By KIM BELLARD
I knew about TikTok, but not “TikTok Teens.” I was vaguely aware of K-Pop, but I didn’t know its fans had common interests beyond, you know, K-Pop. I’d been tracking Gen X and Millennials but hadn’t really focused on Gen Z. It turns out that these overlapping groups are quite socially aware and are starting to make their influence felt.
I can’t wait for them to pay more attention to health care.

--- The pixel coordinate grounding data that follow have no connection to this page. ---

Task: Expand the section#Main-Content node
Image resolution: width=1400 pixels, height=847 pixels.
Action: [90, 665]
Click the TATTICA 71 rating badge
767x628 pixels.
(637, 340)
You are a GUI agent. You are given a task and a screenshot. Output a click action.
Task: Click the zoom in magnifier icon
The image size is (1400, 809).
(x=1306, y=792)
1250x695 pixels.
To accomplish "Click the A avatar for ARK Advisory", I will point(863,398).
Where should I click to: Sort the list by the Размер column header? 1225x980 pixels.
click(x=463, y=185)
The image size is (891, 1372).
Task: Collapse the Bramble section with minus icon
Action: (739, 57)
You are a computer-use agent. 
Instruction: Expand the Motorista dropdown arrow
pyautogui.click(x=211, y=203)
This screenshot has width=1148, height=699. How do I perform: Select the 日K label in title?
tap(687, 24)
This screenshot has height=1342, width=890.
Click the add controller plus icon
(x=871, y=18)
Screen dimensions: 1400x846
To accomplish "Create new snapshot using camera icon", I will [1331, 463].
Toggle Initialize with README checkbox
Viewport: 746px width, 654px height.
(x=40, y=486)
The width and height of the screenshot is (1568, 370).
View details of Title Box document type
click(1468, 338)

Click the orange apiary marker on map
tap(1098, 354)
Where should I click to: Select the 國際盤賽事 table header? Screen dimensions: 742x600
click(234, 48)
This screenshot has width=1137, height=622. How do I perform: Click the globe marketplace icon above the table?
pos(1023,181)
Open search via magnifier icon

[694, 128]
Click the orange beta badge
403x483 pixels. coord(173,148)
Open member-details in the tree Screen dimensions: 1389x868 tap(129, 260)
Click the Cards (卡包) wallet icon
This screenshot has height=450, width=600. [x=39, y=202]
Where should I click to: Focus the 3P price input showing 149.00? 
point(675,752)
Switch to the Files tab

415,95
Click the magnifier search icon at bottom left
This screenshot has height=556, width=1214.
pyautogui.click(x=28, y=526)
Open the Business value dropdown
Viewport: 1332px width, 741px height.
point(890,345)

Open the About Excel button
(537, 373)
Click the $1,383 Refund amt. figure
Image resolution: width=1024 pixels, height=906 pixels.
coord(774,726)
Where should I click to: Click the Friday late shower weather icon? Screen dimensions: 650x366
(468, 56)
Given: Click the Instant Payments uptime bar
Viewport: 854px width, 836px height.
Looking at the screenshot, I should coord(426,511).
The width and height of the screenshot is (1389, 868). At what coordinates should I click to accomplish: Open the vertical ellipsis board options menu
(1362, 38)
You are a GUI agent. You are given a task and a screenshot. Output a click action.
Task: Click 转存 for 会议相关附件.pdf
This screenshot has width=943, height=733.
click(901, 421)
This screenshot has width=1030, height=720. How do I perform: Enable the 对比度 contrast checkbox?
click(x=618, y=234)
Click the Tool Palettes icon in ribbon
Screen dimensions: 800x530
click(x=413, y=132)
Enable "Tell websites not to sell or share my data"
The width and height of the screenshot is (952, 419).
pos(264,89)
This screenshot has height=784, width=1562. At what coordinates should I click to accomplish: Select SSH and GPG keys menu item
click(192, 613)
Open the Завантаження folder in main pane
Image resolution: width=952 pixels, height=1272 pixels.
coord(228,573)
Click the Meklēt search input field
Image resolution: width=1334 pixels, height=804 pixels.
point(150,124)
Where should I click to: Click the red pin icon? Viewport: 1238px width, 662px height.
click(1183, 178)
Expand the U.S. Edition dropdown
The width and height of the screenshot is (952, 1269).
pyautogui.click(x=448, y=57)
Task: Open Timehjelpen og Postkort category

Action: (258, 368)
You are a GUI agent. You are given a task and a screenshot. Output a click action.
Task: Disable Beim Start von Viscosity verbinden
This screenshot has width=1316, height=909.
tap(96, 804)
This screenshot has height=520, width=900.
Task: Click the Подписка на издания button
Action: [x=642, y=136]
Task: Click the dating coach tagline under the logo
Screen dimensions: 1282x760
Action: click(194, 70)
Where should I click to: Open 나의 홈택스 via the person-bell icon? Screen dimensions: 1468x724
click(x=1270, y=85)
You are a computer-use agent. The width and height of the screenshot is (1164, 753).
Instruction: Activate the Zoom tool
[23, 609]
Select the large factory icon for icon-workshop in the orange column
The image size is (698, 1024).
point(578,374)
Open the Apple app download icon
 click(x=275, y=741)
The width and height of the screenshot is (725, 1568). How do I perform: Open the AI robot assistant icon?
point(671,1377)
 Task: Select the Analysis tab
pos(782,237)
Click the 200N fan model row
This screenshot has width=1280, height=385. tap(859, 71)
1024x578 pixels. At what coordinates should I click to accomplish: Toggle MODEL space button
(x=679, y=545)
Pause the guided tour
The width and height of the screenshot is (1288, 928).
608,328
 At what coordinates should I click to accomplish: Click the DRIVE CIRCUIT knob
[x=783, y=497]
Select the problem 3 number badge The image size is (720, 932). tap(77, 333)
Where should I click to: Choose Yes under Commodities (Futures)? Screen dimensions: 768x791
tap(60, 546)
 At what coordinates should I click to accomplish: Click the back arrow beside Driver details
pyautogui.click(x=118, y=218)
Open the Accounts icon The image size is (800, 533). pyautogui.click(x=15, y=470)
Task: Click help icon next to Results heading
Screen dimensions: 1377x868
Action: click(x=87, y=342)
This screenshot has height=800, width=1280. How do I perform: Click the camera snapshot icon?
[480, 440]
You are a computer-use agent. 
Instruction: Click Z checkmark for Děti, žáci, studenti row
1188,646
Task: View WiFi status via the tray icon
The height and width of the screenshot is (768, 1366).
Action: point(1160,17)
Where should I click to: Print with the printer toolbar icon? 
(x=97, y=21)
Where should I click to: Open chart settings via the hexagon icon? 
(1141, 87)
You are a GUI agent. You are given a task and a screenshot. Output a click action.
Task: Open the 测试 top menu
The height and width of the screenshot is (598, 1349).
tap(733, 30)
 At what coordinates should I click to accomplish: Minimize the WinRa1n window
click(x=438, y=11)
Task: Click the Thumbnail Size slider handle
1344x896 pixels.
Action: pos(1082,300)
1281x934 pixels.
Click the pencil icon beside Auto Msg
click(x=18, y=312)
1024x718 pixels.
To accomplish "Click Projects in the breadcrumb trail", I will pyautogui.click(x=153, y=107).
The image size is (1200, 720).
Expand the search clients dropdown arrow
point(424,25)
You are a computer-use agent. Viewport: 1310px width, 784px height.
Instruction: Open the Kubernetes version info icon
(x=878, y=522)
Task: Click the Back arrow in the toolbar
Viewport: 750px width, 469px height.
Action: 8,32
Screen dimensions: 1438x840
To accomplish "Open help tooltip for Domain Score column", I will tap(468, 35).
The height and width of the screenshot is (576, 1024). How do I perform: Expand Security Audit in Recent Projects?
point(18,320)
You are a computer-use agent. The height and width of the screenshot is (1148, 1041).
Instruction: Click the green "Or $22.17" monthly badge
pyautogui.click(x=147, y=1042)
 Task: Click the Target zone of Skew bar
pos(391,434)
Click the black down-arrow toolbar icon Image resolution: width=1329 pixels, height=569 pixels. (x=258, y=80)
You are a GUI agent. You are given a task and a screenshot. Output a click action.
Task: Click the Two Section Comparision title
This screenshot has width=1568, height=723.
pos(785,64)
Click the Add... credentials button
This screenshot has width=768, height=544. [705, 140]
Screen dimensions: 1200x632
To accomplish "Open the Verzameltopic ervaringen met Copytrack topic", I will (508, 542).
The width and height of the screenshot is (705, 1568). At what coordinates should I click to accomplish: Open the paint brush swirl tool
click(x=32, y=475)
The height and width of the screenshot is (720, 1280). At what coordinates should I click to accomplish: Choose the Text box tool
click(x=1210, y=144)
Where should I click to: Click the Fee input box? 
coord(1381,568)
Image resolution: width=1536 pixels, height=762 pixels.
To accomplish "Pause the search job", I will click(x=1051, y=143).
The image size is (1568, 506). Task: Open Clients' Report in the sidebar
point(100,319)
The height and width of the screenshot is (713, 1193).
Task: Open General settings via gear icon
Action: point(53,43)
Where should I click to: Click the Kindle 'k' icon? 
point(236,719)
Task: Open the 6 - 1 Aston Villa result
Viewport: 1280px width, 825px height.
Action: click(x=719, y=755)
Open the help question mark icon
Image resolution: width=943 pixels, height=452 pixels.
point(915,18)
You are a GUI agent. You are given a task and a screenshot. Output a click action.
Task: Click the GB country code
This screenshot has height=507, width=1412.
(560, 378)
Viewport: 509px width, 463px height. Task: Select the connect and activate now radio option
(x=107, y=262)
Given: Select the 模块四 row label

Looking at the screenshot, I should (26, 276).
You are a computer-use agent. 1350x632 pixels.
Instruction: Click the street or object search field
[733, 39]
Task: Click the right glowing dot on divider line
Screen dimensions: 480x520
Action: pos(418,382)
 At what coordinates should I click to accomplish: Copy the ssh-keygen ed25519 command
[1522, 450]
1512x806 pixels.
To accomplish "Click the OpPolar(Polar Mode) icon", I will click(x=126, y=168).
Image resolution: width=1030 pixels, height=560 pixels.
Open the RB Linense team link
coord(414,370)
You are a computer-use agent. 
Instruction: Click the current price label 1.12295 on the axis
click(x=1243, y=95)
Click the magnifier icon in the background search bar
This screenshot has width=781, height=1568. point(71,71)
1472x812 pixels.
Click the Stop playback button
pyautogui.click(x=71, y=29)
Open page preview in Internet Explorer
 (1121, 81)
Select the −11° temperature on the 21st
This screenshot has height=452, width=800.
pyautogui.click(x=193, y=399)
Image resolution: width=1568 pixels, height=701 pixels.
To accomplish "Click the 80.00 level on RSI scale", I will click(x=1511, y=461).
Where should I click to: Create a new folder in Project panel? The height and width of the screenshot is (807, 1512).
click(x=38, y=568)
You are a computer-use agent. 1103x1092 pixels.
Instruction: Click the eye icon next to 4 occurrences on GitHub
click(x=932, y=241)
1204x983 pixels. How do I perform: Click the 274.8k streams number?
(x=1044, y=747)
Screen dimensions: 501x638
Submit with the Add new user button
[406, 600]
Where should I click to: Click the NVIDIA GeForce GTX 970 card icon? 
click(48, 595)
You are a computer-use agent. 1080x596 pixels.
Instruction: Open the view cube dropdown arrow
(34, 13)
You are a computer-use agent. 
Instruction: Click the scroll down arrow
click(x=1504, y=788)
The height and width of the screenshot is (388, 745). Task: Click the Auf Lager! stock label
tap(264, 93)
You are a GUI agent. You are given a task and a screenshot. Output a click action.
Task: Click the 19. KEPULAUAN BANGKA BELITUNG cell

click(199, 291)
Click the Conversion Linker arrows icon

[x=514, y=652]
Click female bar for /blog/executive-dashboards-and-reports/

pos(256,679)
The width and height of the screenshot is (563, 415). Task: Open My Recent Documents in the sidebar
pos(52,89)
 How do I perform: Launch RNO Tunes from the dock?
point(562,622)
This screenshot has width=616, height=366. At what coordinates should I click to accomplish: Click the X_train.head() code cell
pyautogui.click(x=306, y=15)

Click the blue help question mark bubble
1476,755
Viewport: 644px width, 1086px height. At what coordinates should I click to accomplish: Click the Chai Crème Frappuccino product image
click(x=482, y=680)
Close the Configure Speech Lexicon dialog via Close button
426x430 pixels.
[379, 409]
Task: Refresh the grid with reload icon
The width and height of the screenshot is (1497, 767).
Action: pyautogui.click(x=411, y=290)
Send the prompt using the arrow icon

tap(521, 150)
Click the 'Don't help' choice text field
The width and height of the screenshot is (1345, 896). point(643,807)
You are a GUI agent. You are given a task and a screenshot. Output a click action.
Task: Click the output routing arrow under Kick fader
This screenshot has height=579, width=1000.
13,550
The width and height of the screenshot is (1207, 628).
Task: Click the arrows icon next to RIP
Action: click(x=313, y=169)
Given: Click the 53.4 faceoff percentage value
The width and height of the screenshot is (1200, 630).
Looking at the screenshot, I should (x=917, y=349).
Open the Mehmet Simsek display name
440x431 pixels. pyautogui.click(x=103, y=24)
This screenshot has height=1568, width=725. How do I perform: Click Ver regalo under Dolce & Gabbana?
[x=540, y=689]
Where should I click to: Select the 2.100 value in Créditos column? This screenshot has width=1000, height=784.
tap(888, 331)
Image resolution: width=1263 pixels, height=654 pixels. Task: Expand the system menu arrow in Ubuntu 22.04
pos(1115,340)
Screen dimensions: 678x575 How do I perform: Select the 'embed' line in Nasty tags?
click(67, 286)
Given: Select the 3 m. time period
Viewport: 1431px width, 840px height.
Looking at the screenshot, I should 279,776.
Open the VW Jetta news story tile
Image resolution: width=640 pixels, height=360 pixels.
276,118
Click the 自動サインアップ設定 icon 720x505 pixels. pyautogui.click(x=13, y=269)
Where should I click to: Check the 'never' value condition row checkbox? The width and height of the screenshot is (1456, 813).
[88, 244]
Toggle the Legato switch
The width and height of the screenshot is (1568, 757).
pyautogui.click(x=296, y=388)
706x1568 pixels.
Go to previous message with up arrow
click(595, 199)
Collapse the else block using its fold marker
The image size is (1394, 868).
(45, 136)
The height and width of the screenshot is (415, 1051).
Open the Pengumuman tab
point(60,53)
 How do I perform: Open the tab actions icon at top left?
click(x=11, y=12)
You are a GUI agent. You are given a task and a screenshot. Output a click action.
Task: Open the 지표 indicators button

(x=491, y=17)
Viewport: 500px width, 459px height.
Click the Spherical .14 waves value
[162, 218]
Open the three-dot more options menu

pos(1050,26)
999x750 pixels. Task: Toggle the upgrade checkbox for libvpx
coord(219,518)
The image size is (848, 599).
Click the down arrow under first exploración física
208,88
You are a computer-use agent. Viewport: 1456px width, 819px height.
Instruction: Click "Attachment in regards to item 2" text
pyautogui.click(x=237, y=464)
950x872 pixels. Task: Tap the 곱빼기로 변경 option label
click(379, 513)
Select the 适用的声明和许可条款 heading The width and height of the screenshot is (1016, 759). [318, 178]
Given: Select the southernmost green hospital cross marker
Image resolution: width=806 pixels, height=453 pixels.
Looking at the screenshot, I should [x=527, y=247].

This is the generation that has grown up during/in the wake of 9/11, the War on Terror, the War on Drugs, the 2008 recession, the coronavirus pandemic, and the current recession — not to mention smartphones, social media, online shopping, and streaming. Greta Thunberg is Gen Z, as is Billie Eilish, each of whom is leading their own social movements. This generation has a lot to protest about, and a lot of ways to do it.
They were in the news this past weekend due to, of all things, President Trump’s Tulsa rally. His campaign had boasted about having a million people sign up for the rally, only to find that the arena was less than a third filled. An outdoor rally for the expected overflow crowd was cancelled.
It didn’t take long for the TikTok Teens/K-Pop fans to boast on social media about their covert — to us older folks — campaign to register for the rally as a way to gum up the campaign efforts. Steve Schmidt, an anti-Trump Republican strategist, tweeted: “The teens of America have struck a savage blow against @realDonaldTrump.”